Eh bien écoutez, appliquons déjà les mesures qui ont été décidées, par exemple il y a vous savez ces bracelets anti-rapprochement qui permettent de faire en sorte qu'un prédateur ne puisse pas s'approcher de sa future victime, eh bien aujourd'hui en France il n'en circule que mille, parfois et on le voit dans un certain nombre de féminicides, et c'est le cas parmi les 11 féminicides qui ont eu lieu en août, des hommes se sont approchés de leur ex-conjointe alors qu'ils n'auraient pas dû, et donc il faut maintenant dans ce domaine-là comme dans les autres appliquer une justice ferme.
Ferme parce que parfois, entre le dépôt de plainte d'une femme, la convocation de l'homme et l'application de la peine, il se passe de longs mois qui sont des mois de danger pour la femme.
Est-ce que ça n'est pas un peu léger de juste dire, appliquons ce qui existe déjà à Calais, est-ce que vous n'allez pas un projet pour aller plus loin ?
Bien sûr, aller plus loin dans les bracelets anti-rapprochement, aller plus loin dans l'hébergement d'urgence qui est là aussi une des failles, j'allais dire, de notre système, quand une femme est en danger il faut immédiatement, elle et ses enfants, pouvoir la protéger dans des appartements spécifiques. Il faut une justice dédiée avec une rapidité des convocations et des sanctions parce que chaque jour qui passe, c'est un jour de mise en danger de femmes. On remarque trop souvent que les femmes qui sont mortes sous les coups de leur ex-conjoint avaient déjà porté plainte, avaient déjà subi des violences et que malheureusement c'était prévisible.
Il faut plus de rapidité, une action plus spécifique et mieux appliquée.
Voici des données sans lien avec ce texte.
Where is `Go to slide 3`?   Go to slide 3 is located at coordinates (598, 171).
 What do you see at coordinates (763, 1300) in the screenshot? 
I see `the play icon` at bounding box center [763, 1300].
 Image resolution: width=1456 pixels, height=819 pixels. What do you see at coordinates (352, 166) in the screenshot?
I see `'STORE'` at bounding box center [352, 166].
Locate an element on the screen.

C'est ce que nous proposons, ce sont des mesures de bon sens et on entend le gouvernement, le président de la République dire que lutter contre les féminicides c'est une priorité, c'est un but louable mais l'action tarde malheureusement à venir.
Les partis de gauche disposent d'une cellule d'enquête contre les violences sexistes et sexuelles mais pas le Rassemblement National, pourquoi ?
Vous voulez dire interne ? Oui. Vous savez, il n'y a pas une cellule spécifique, on a une commission de discipline, c'est comme ça qu'elle s'appelle chez nous, qui traite tous les sujets, y compris ceux-ci et ils sont traités très en amont. D'ailleurs vous aurez remarqué, mais personne n'est à l'abri, qu'on n'entend peu ce genre de problème chez nous parce que dès qu'il y a un signe, dès qu'il y a quelque chose qui nous remonte, nous agissons.
Pierre Béjuvin par exemple, l'eurodéputé qui a été condamné pour violences conjugales, il a été...
Et qui a été très vite exclu du groupe immédiatement. C'est vrai que les partis de gauche...
Mais c'est pas nécessaire d'avoir une cellule dédiée.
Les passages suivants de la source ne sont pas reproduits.